The soul is generally identified with our human (and at times personal) essence. Waterfield interestingly suggests reading this passage against Heraclitus’ statement that “I went in search of myself” (F28). It appears that we are charged with searching for something that we can never fully know. Yet Heraclitus has also said “It belongs to all men to know themselves and to think well” (F41).

The soul is that which endows us with the possibility for thought, with consciousness. So this fragment is also fruitfully read against the Heraclitian aphorism that “thinking is shared by all” or “thinking is held in common” (F31). Such thought, held in common, we have also learned opens us to a law or principle, nourished by the divine law (F30).

How can it belong to us to know this self (F41) if the limits of the soul are so deep, or its principle is so deep, that they can never be discovered? Indeed, how would it be possible to know this self if it is intricately linked to what is common in others and what is shared with the divine mind?

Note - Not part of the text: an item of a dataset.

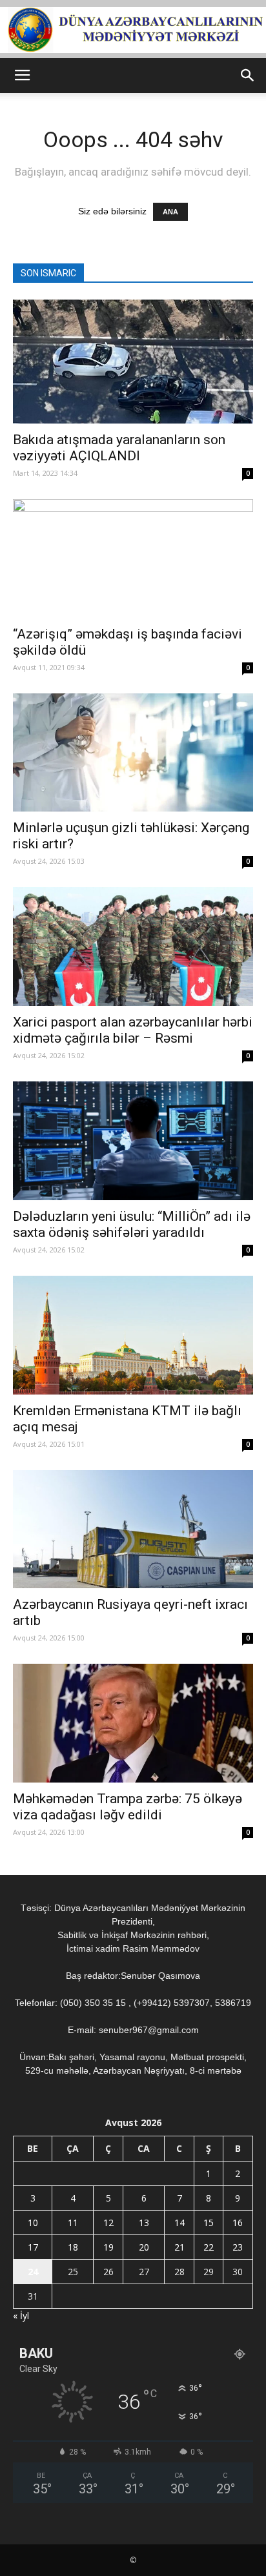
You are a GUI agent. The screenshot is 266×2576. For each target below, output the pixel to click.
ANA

The mind does link us with others. It links us with the past, as ideas that have been developed over history become integrated into the accounts or reports of reality that are part and parcel of the world in which we live and have our consciousness. Is the metaphorical voice of Apollo, the voice that “carries through a thousand years” (F34), a voice to which we, born into our unique historical space and time, still become linked? Does self-knowledge open us to all that?

If so, then any self-knowledge will be very partial. But we might know at least that our own voice, our own account, is tied to an account (or accounts) vast and expanding through time.

Heraclitus of course does not have a developed sense of this soul as part of history. Hegel or, in a less spiritualized form, hermeneuticists will have a greater sensativity to that. But while Heraclitus may not be indicating it clearly, he is also not concealing it. Instead, he is pointing toward it, or giving a sign (F33).

Perhaps the major feature of the soul (of the mind) is its openness, its ability to assimilate, to learn, not only to calculate but to imagine and creatively synthesize. It can travel a myriad of roads and never exhaust itself, never run up against its end, for it is created ever anew. The soul may preserve through time, but in some sense, since its nature is to learn, its nature is to change. Though Heraclitus may at the same time have a view that there is a singular divine mind in which all individual minds participate, from the perspective of individual experience, as a learning, changing being, it appears the soul too is ever-changing.